The new combination of computing infrastructure and software solutions enabled the IRS to quickly and easily implement AI and machine learning at scale. With Cloudera running on NVIDIA GPUs, workloads immediately ran up to 5X faster with no code changes. But there was still room for improvement.
Cloudera called on a team of NVIDIA data scientists to examine the IRS code. They determined that a few tasks with particularly complex data structures were still running on CPUs.

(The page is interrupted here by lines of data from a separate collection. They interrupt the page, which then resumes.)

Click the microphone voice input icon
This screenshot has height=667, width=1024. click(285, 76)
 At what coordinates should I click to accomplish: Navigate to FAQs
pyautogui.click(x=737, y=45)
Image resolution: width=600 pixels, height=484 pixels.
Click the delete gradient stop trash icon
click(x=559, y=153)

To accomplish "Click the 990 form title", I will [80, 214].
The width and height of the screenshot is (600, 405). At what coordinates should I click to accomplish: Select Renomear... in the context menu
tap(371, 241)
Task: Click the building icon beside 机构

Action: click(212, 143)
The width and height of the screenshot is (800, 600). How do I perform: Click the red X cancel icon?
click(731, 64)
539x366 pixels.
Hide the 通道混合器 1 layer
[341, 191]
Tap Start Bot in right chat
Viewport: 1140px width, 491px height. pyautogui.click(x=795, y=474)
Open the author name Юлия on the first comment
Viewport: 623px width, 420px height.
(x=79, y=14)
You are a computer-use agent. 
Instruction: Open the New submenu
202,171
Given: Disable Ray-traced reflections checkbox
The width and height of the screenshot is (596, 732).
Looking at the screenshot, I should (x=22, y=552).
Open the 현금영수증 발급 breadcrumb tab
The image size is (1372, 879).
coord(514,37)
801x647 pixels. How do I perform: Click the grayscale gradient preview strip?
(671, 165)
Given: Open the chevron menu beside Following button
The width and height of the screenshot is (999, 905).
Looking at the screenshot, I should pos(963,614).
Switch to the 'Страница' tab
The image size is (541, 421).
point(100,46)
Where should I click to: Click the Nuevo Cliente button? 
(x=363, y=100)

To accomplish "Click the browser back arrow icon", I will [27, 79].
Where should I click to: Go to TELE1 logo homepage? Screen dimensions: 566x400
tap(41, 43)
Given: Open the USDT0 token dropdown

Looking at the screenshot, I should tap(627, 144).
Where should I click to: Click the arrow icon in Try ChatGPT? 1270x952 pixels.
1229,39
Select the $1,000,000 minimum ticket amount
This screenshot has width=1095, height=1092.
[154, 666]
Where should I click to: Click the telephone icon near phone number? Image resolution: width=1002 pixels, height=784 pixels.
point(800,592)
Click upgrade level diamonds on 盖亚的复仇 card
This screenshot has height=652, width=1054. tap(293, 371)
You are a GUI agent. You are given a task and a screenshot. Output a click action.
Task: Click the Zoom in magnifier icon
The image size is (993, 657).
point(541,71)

NVIDIA wrote new code to handle those jobs and inserted it into Spark’s software interface for NVIDIA RAPIDS™, the open library for running data analytics on GPUs.
When the IRS team ran the new code on GPUs in a distributed Spark cluster, they experienced a remarkable speedup of 20X.
By developing workloads that use Apache Spark and graph analysis, engineering teams created immense graphs with nodes and edges. With AI bots and machine learning algorithms analyzing graphs, investigators were able to connect individuals to institutions and, subsequently, to larger entities spanning years and decades. These insights helped to quickly expose patterns that indicated fraud.
The same datasets that used to take weeks or months to stitch together and process now take only hours or minutes. Testing revealed a 10X improvement in engineering and data science workflows with a 50 percent reduction in infrastructure costs.